I think it’s important, like you say, to get a quantitative idea of the changes involved in this climate crisis. 38 billion tonnes of carbon waste thrown into the atmosphere is a huge, almost unbelievable number. I really appreciate you putting those numbers in. It makes it more concrete.

And I have noted that people involved in bringing the crisis to political attention are kind of hazy on the science of it all and which I find surprising since it was science that first brought the crisis out into the open. Perhaps this means that people who are like journalists will have to learn how to talk to people who are like scientists. It’s becoming a smaller world after all.

How about a talk about what physics can do about the climate crisis/anthropocene in the 21st C?

I think a lot of this will come down to education in teaching people there are more ways of capturing the energy of the sun than just by burning fossil fuels. I imagine a lot of people are still thinking there are no alternatives.
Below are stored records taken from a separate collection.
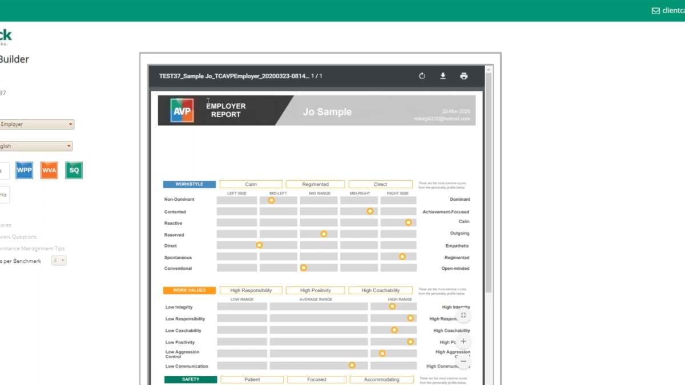Zoom out of the PDF document
Viewport: 685px width, 385px height.
click(x=463, y=361)
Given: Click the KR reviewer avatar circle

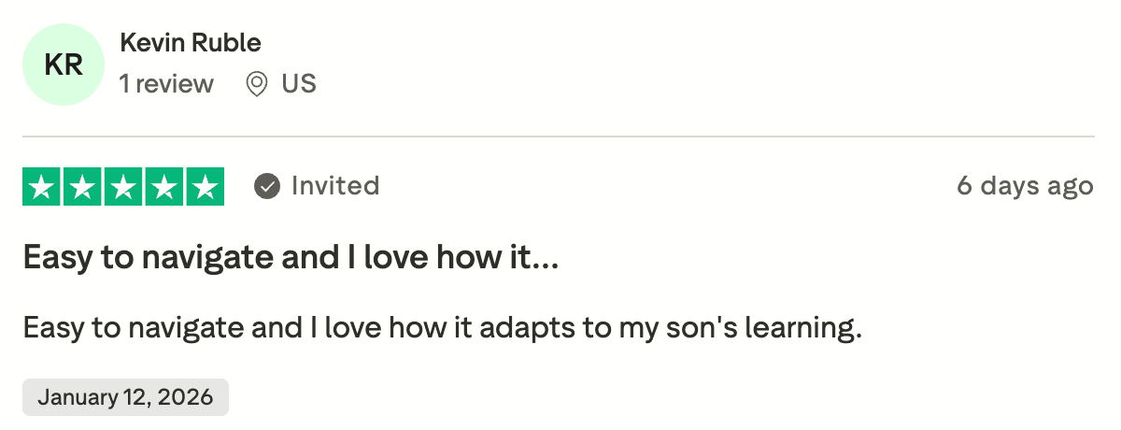Looking at the screenshot, I should (64, 65).

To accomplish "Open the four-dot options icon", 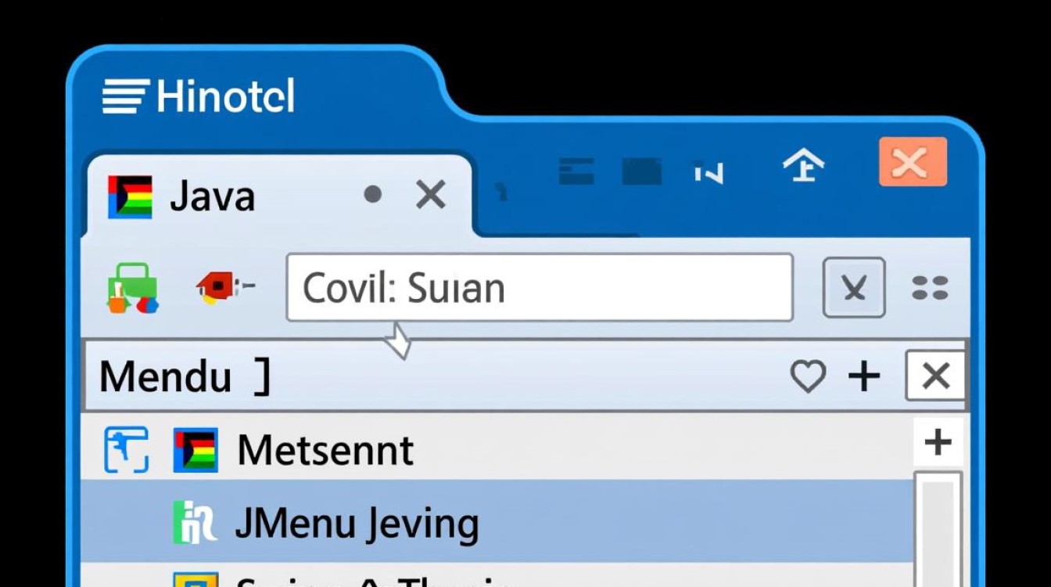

I find it deeply disturbing that even at this late stage that fossil fuel subsidies - according to the IMF - capture something like 85% of all subsidies globally. Thats roughly 5 trillion dollars annually. Really, that figure should be zero for fossil fuels and what subsidies there are should be going to green energy. Also, I don’t understand how the fossil fuel industry, a massively profitable industry, is even eligible for subsidies. It simply does not make sense. One good reason for subsidies is to help nurture new technologies that are required in the future. And its green energy, not fossil fuels that require that help.

It’s a great idea that we should plant more trees to enable more carbon capture. As a bonus it also means we can use this to increase biodiversity. Personally speaking, I’m somewhat uncomfortable in thinking we should value biodiversity economically. I think nature is a good in itself and should be valued as such. It’s what Oscar Wilde meant when he said that people who know the price of everything do not know the value of anything.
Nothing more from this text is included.